INGREDIENTS: Carbonated Water, Organic Corn Syrup, Organic Cranberry juice from concentrate (3%), Natural Flavourings.
Following is a list of ‘other’ sugars to look out for:
Dextrose, Glucose, Glucose Syrup, Lactose, Fructose, Corn Syrup, High Fructose Corn Syrup, Fruit Juice Concentrate, Molasses, Maple Syrup, Brown Rice Syrup, Invert Sugar, Sorbitol, Galactose, Polydextrose, Mannitol, Sorbitol, Xyitol, Maltodextrin, Honey and Turbinado Sugar.
These are all forms of sugar used in manufacturing processes, but we may not ordinarily recognise what they are. A particular one to be aware of is High Fructose Corn Syrup (HFCS). It is produced using genetically modified corn and enzymes to produce a sweet syrup high in fructose and some research has shown it could affect metabolism causing consumers to feel hungrier!

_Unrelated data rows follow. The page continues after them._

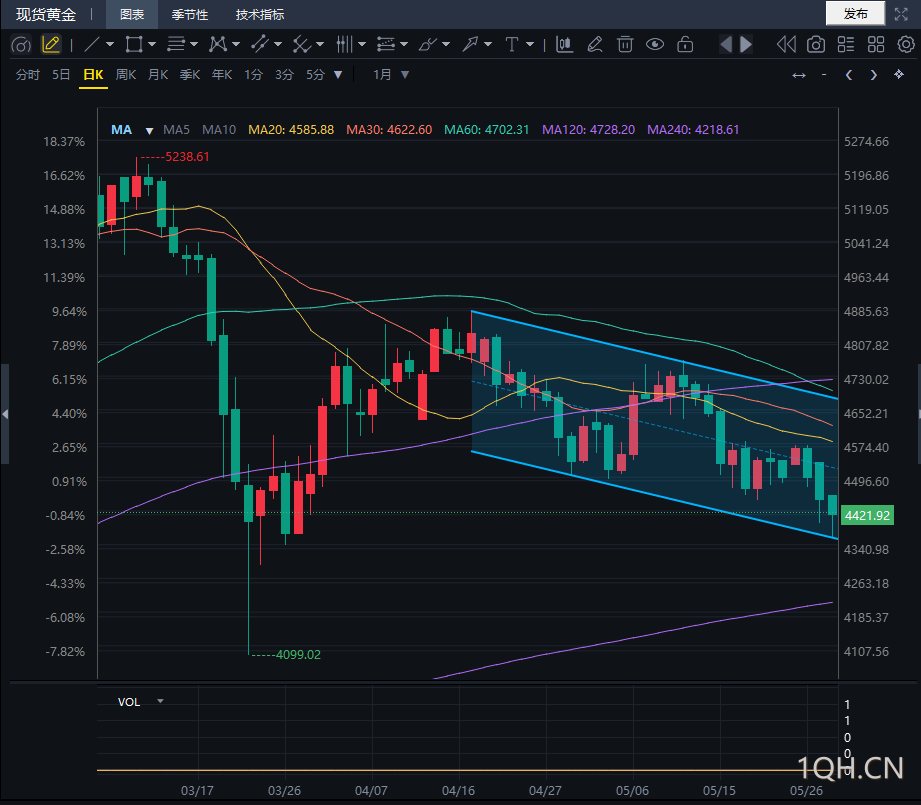Open the 技术指标 tab
Image resolution: width=921 pixels, height=805 pixels.
pos(260,15)

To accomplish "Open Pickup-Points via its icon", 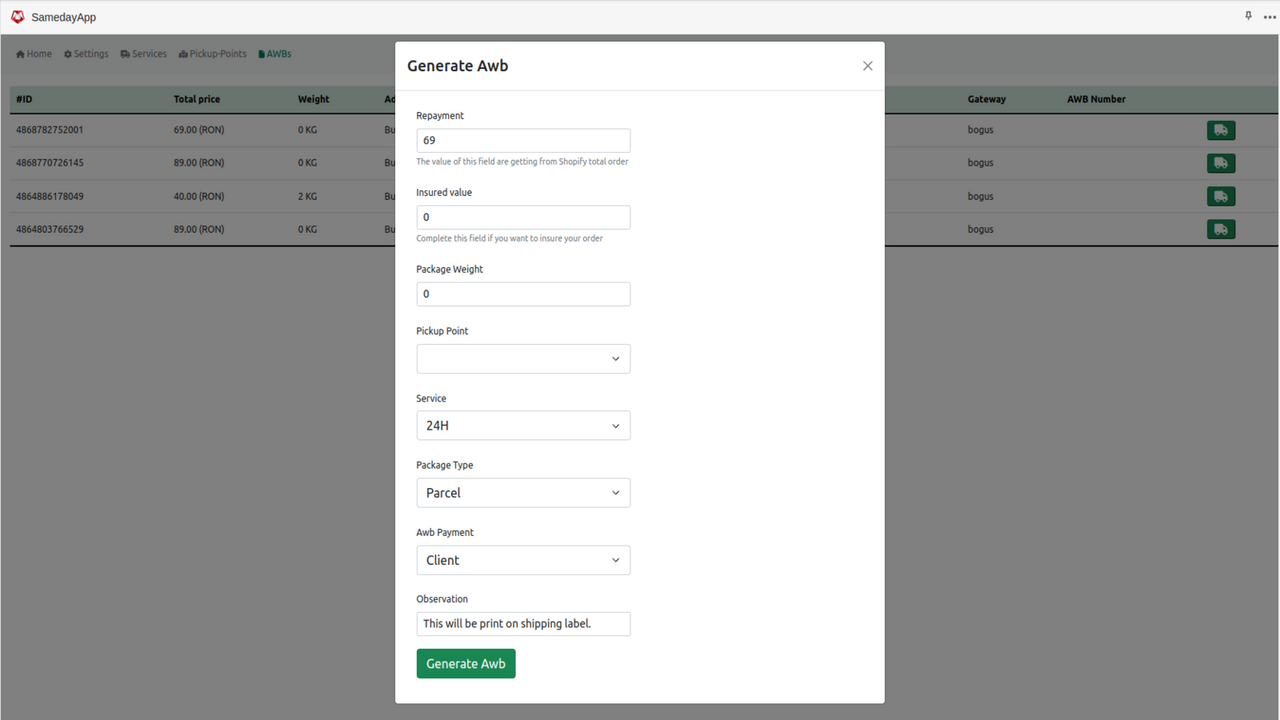I will [181, 54].
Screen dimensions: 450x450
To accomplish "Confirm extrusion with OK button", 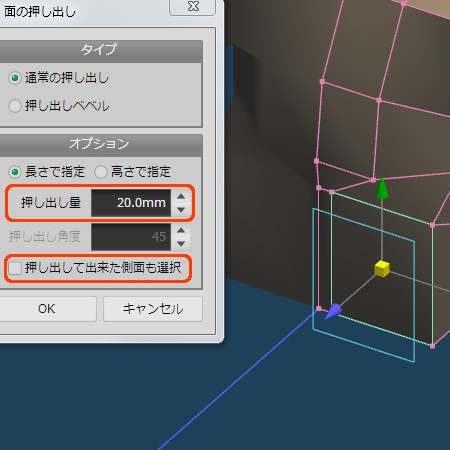I will tap(47, 309).
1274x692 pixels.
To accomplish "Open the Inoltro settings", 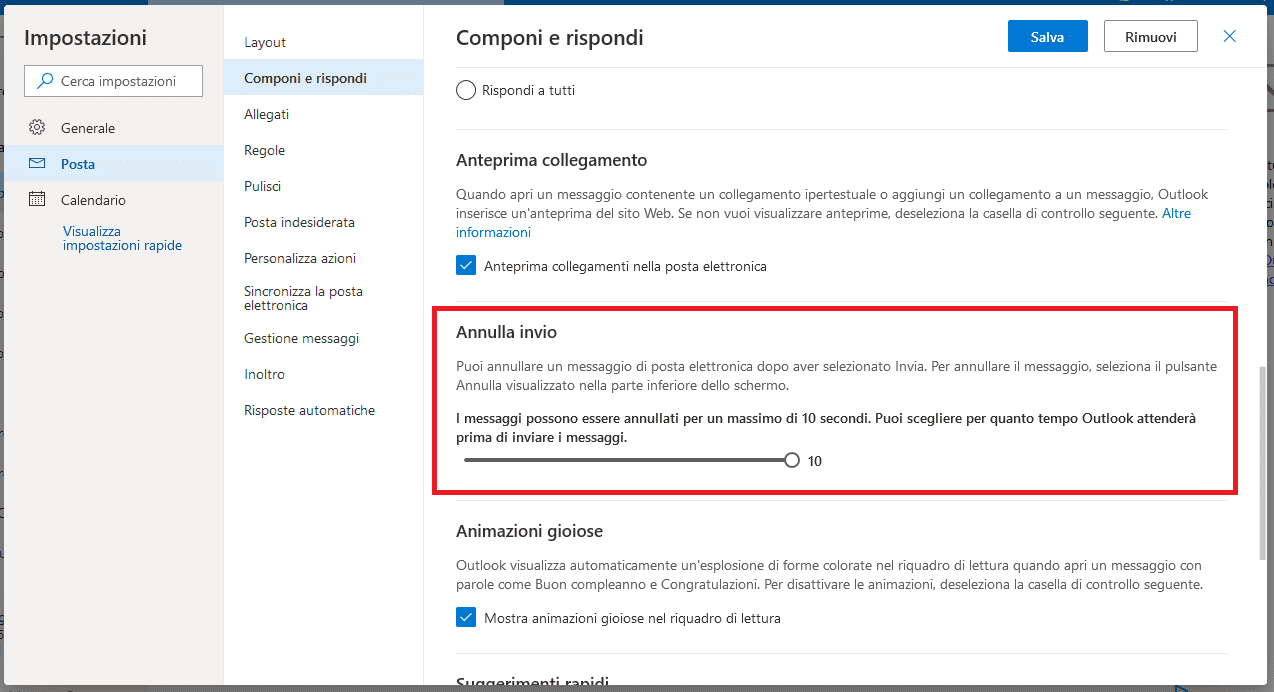I will click(264, 374).
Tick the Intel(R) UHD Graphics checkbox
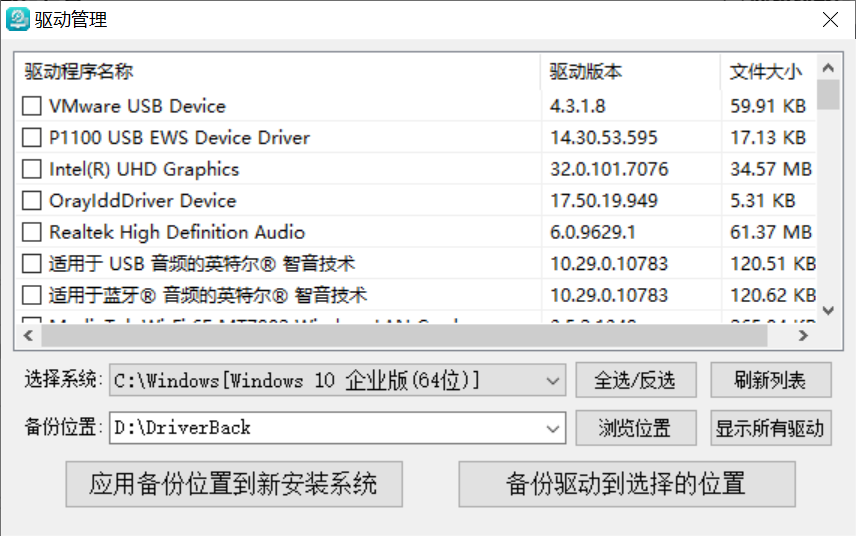The height and width of the screenshot is (536, 856). click(x=32, y=169)
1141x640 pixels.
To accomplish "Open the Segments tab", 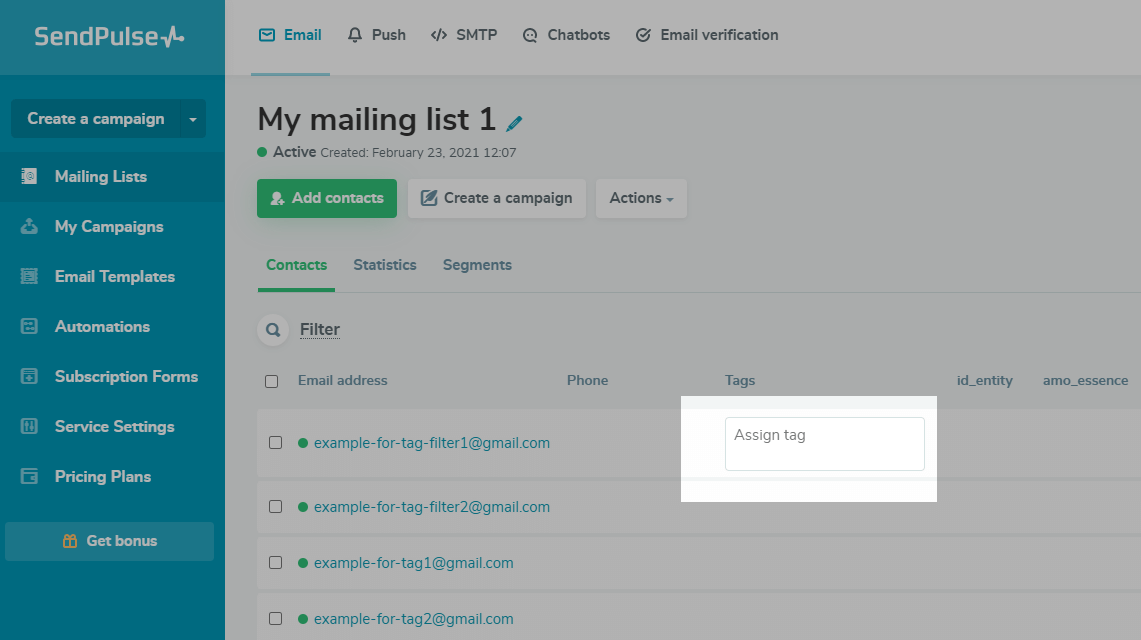I will (x=477, y=265).
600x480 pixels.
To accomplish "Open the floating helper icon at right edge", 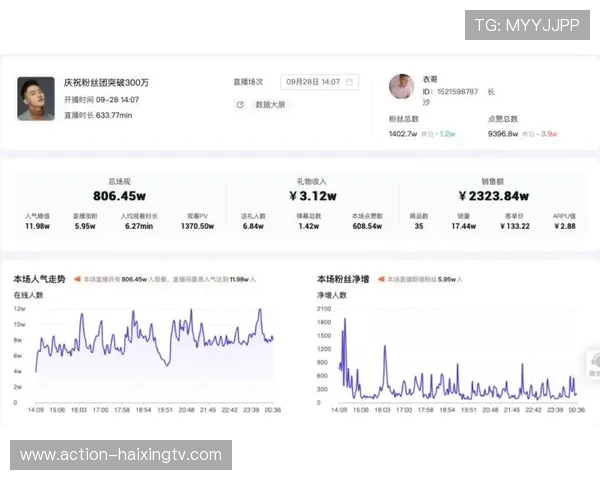I will click(x=592, y=361).
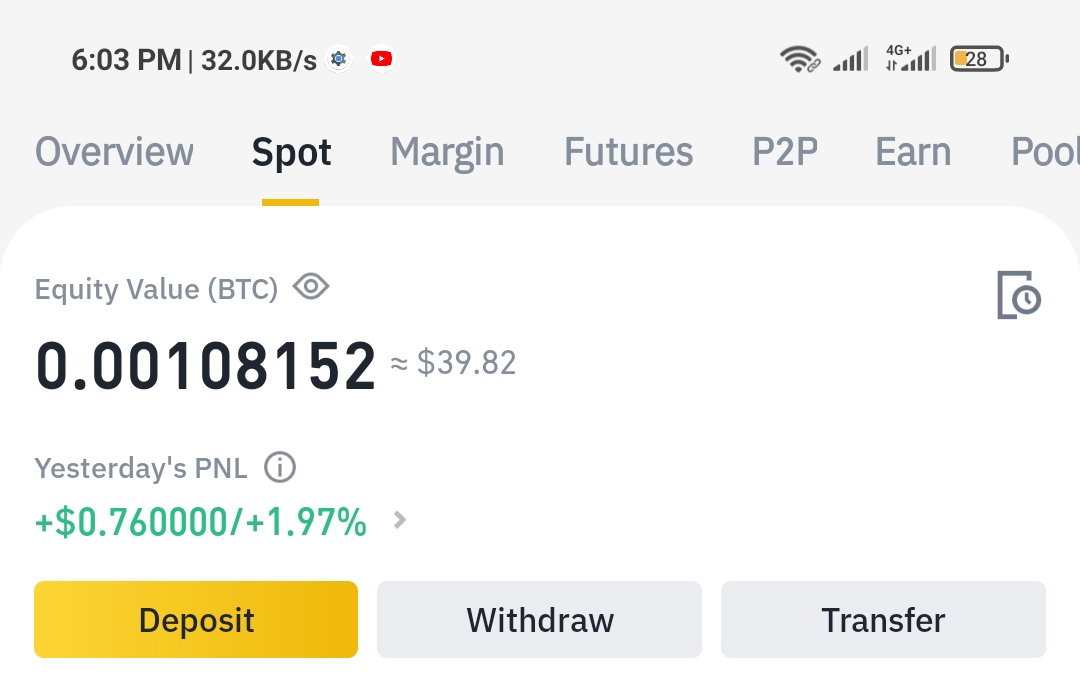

Tips for finding hidden sugars:
Anything ending in an ‘ose’ can be a sugar – so check it out
- Choose sugar free jams e.g. St Dalfour Jams & Spreads
- Choose tinned foods & pulses without added sugar
- Buy tinned fruits in fruit juice rather than syrup
- Sprinkle chopped / dried fruit on your morning cereal for a natural sweetner
- Choose unsweetened soya milk
- Products containing dried fruit will have a naturally high sugar content due to the nature of the food. These natural sugars are better for you than processed / refined sugars, however if you are looking to limit your sugar intake be aware of the amount of dried fruit you consume.
I hope this summary helps in identifying sugars in the foods we eat. There is a strong feeling about manufacturers taking responsibility for the health of their consumers and reducing the amount of hidden sugars in their products, the more we stand up to the manufacturers the more they will have to listen and we can finally be Sugar FREE.